En una ocasión, Roger regresó del sur con una peligrosa misión entre manos. El capitán de un barco había accedido a ocultar a una veintena de personas a bordo de su navío, que se dirigía a Portugal. Teníamos alojados exactamente a veinte hombres en aquel momento y el único modo de llegar a tiempo antes de que el barco zarpara era llevarlos al sur a todos juntos. Era suficientemente arriesgado transportar a tantos hombres, ninguno de los cuales hablaba francés, con Madame Ibert, Roger y yo como únicos acompañantes, pero a aquel peligro había que añadirle la razón por la que se nos habían acumulado tantos refugiados bajo un mismo techo. Cuatro pisos francos habían sido desmantelados por agentes dobles y a los miembros de la Resistencia les habían torturado clavándoles espinas en las manos antes de fusilarlos. Tras una semana viviendo bajo aquellas tensas condiciones, tuvimos que abortar nuestro intento de llevarlos a todos al sur en un solo grupo cuando llegamos a la estación y descubrimos que habían colgado las fotografías de algunos de ellos en los tablones de anuncios con recompensas por su captura. El barco tendría que partir sin ellos.

Tener que regresar a un apartamento abarrotado y esperar hasta que pudiéramos conseguirles nuevos papeles y cambiar su aspecto con la ayuda de una de las ayudantes de vestuario del Adriana fue demasiado para algunos de ellos. Comenzaron a pelearse por cosas insignificantes como que alguien roncara o que pasara demasiado tiempo en el baño. Dos hombres se enzarzaron en una pelea por un juego de cartas. Algunos comenzaron a cuestionar el liderazgo de Roger.

– Si pierdo su confianza y su respeto, Simone, casi podemos entregarnos directamente a los alemanes -me dijo.

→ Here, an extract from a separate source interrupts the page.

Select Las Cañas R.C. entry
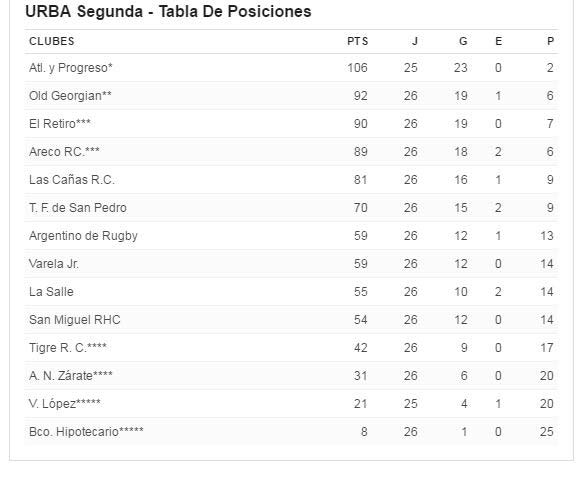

Roger, por lo que descubrí, era el tipo de persona que pensaba a lo grande. «Imposible» no era una palabra con la que se sintiera fácilmente identificado. Así, era bastante poco habitual verle tan abatido. Se estaba enfrentando a una tarea ingente. Yo ya había percibido signos de agotamiento entre los hombres incluso antes de que nos dispusiéramos a viajar al sur. Sus posturas los delataban: se encorvaban hacia delante, mirando fijamente el suelo, con los brazos cruzados al pecho como si estuvieran tratando de evitar que el corazón les estallara. Pensé en las historias que mi padre me había contado sobre hombres en las trincheras que padecían neurosis a causa de la guerra: temblando y sollozando, se lanzaban directamente contra el fuego enemigo.

La certeza de la muerte era preferible a estar esperándola constantemente.

– Es el cansancio que produce la guerra -le respondí-. Por mucho que les hayan entrenado para ser soldados, no significa que no lo sientan.

Roger asintió.

– Percibo que están listos para rendirse -me confesó.

Nos sumimos en un silencio que duró unos instantes, ambos contemplando la situación. Pensé en André. Yo había tratado de ser fuerte cuando nuestra relación se desmoronó, pero al final todo se me vino encima.

– La gente no puede vivir bajo presión a todas horas; algo se rompe inevitablemente -comenté.

– Tú y yo tenemos que andarnos con cuidado, porque soportamos la presión demasiado bien.

Comprendí a qué se refería Roger. El subidón de adrenalina que sentíamos cuando superábamos los controles alemanes era útil para mantenernos alerta al peligro. Pero lo habíamos hecho ya tantas veces que existía la posibilidad de que nos fuéramos insensibilizando y comenzáramos a cometer errores tontos.

– ¿Crees que es lo que nos está pasando ahora? -le pregunté-. ¿Crees que nos estamos arriesgando demasiado tratando de llevar a todos esos hombres al sur?